For South Africans keen to spread investment risk through diversification and gain access to well-performing sectors, investing abroad is generally a no-brainer. But some investors are particularly suited for global investing… find out if you’re one of them.
For many South Africans, it may be a good time to rethink what portion of their portfolio they need invested offshore.
Offshore exposure through the Johannesburg Stock Exchange (JSE) is often not enough to achieve many investors’ financial goals. Not only does the JSE account for just 1% of investment opportunities worldwide, this ‘pool’ is shrinking, with 601 stocks listed in 2001 falling to just 344 stocks listed in 2020 (a 40% drop).
Given (among other reasons) that domestic investment choices are limited, reconsidering your local versus global investment ‘split’ is a task every able and responsible investor should look into.
Global investing is becoming more accessible and appealing
Many people assume global investing in hard currency is only for wealthy people, but the minimum capital investment for many offshore investment products is the equivalent of 10 000 US dollars. This is generally somewhere under R170 000, depending on the exchange rate – a savings goal much of the middle class can work towards over time by setting modest amounts aside each month.
For example, there are recurring offshore endowment products available on the market for as little as $200 a month (just over R3 300 a month). By starting early with this goal in mind, the benefits of global investing become accessible and appealing to more people with the risk tolerance to bear with global market volatility and wait for a long-term offshore investment to bear fruit.

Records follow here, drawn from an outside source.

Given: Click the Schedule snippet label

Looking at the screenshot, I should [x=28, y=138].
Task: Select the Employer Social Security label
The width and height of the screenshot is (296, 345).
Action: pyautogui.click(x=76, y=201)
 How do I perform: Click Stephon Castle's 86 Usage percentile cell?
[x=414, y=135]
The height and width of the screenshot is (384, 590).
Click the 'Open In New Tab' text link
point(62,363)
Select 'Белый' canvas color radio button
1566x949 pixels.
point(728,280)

Now may be the right time for you to invest globally
For some investors, it’s particularly prudent to start an offshore investment sooner rather than later. This is likely the case for you if:
1. You want to preserve your purchasing power globally
Through geographical and currency diversification, global investing can help protect your wealth against the significant concentration risk of investing too much in one region and currency. Global investing balances out losses caused by the structural depreciation of the rand: even if the rand gets weaker, any investments you have in hard currency (like dollars or sterling) can make up of it.
Importantly, moving money to a tax-neutral International Finance Centre (IFC) can spare your hard-earned savings from undue taxation. This is an important consideration when investing globally, as different rules (with significant implications) apply depending on where your money resides and the investment vehicle you use to take your wealth abroad.

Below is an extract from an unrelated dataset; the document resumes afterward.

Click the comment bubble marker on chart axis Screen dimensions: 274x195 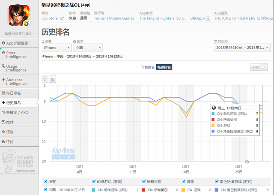point(247,162)
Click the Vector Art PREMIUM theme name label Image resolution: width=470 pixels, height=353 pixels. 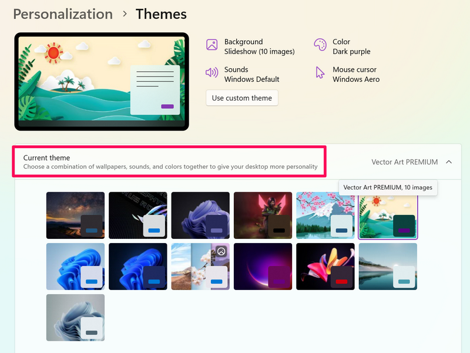pyautogui.click(x=404, y=162)
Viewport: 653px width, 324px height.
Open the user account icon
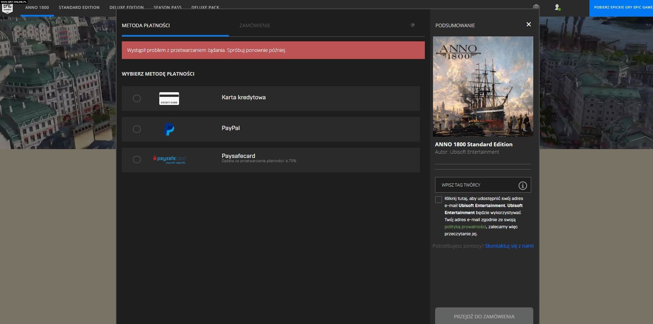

2.You foresee any international expenses
Having assets in currency other than rand is especially handy if you plan regular overseas holidays; if you want to educate your kids abroad; if you plan to live between South Africa and another country; or if you are likely to emigrate one day. When you’re sure you’ll have future liabilities in another currency, it doesn’t make sense to save for those liabilities in rand, which is a volatile currency prone to high inflation.
In such cases, it’s wise to externalise your money as early as possible so you can save for your goals in the currency of your destination country, or at least a less volatile hard currency. This avoids a scenario where you don’t actually know what your wealth is worth in the currency that you’ll eventually need it in.
3.You want to build capital over the long term
Global investing should not be your go-to strategy if you need short-term liquidity. However, if you’re prepared to wait at least five, if not 10, 20 or more years, you stand to profit handsomely from positive global growth trends and compounding. Once you’ve saved enough ‘buffer’ to cover short-term expenses in rand, global investing offers access to great offshore options to build your capital over time.
Take, for example, sectors like technology (which makes up 20% of the S&P 500); utilities (which outperformed the S&P 500 by 10% over the year); vehicle manufacturing (Tesla was up 170% over one year); healthcare; and renewable energy. These sectors have been performing strongly, but more importantly – because global investing is strictly a medium- to long-term strategy – they are primed for overall growth. In addition, you can earn returns in hard currency, making your wait worthwhile.
This article is not financial advice. Please consult with a financial adviser for financial advice.